Growth prospects are affected by the dependence of the economy on the hydrocarbon sector and its linkages with the non-oil sector. Low oil prices, scaled-back public infrastructure spending, financial intermediation challenges and a contraction in the non-oil sector in the first nine months of 2016 weigh on the near-term growth outlook. The economy is forecasted to contract by 3 per cent year-on-year in 2016 and to grow by 1 per cent year-on-year in 2017.
The share of the resource sector in the economy has dropped but remains significant. In 2015, the share of the oil sector in total GDP stood at 31 per cent, decreasing from 39 per cent in 2014. The resource sector accounted for approximately 95 per cent of exports in 2014 and 86 per cent of exports in 2015.

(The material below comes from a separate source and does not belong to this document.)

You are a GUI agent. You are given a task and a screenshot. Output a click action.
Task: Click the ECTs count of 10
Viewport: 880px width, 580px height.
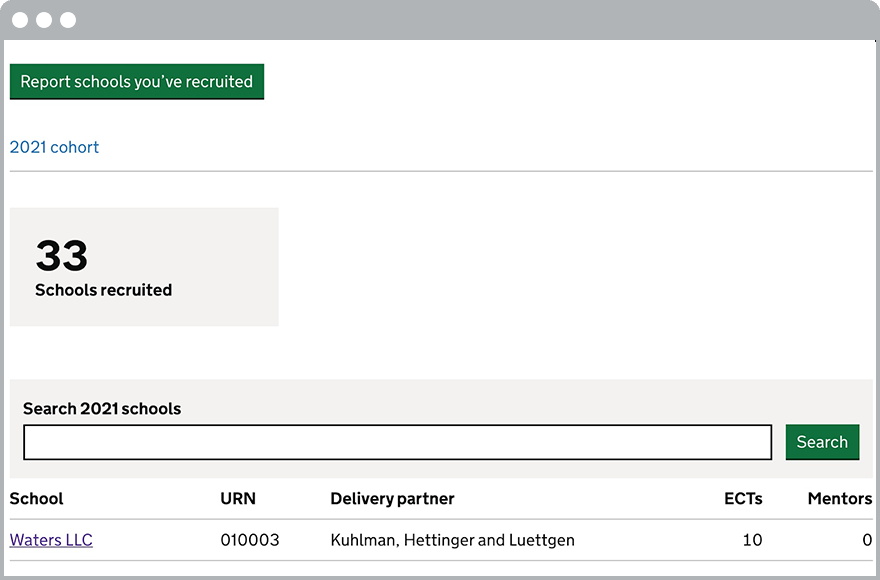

A number of measures have been taken to stimulate diversification and minimise the effects of low oil prices. Since the beginning of 2016, the government introduced tax and investment incentives for entrepreneurs and legal entities in non-oil export sectors. These measures include certain partial temporary exemptions from corporation and property taxes, and favourable tax treatment of imports of manufacturing equipment and facilities. The overall number of business licences has been reduced from 59 to 37, with 33 of these licences being provided by the Ministry of Economy through the “ASAN XIDMET”, a single window agency which aims to issue licences within 10 working days. The simplification of the licensing procedures, decrease of their number, reduced fees and online issuance of licences should reduce the opportunities for corruption. Since the end of December 2015, the transparency of customs operations has improved with the majority of statutory payments being reportedly made to the state treasury on a formal basis. In September 2016, the President of Azerbaijan issued a decree calling for an improvement in the effectiveness of corporate governance of state-owned enterprises.
Despite steps taken by the authorities to improve public services, institutional strength, transparency and governance standards lag behind. Azerbaijan ranks 65th out of 190 countries in the World Bank’s Doing Business 2017 report, with low scores in dealing with construction permits, getting electricity, getting credit, trading across borders and resolving insolvency. On balance, improvements were achieved in getting electricity, paying taxes and trading across borders. In the EBRD-World Bank joint BEEPS V survey, the top three business environment obstacles identified by Azerbaijani firms were competitors’ practices in the informal sector, access to finance and access to land.
Some progress was made towards the stabilisation of the financial sector but challenges remain. The manat devaluation in 2015 led to balance sheet and asset quality concerns in the banking sector and to pressure on deposits. A new financial regulatory authority (Financial Market Supervisory Authority or FMSA) was established in February 2016, with the aim of strengthening financial sector supervision. Since the beginning of 2016, the licences of some banks that failed to comply with minimum capital requirements and meet creditor obligations were revoked as part of the ongoing sector-wide consolidation effort. Deposit liabilities of the failed banks were transferred to the Azerbaijan Deposit Insurance Fund (ADIF) and to other commercial banks. Steps were taken to enable the CBA to provide liquidity to the ADIF in support of depositor pay-outs. An asset quality review and a top-down stress test were launched by the FMSA with a view to developing capitalisation and restructuring plans for the remaining banks.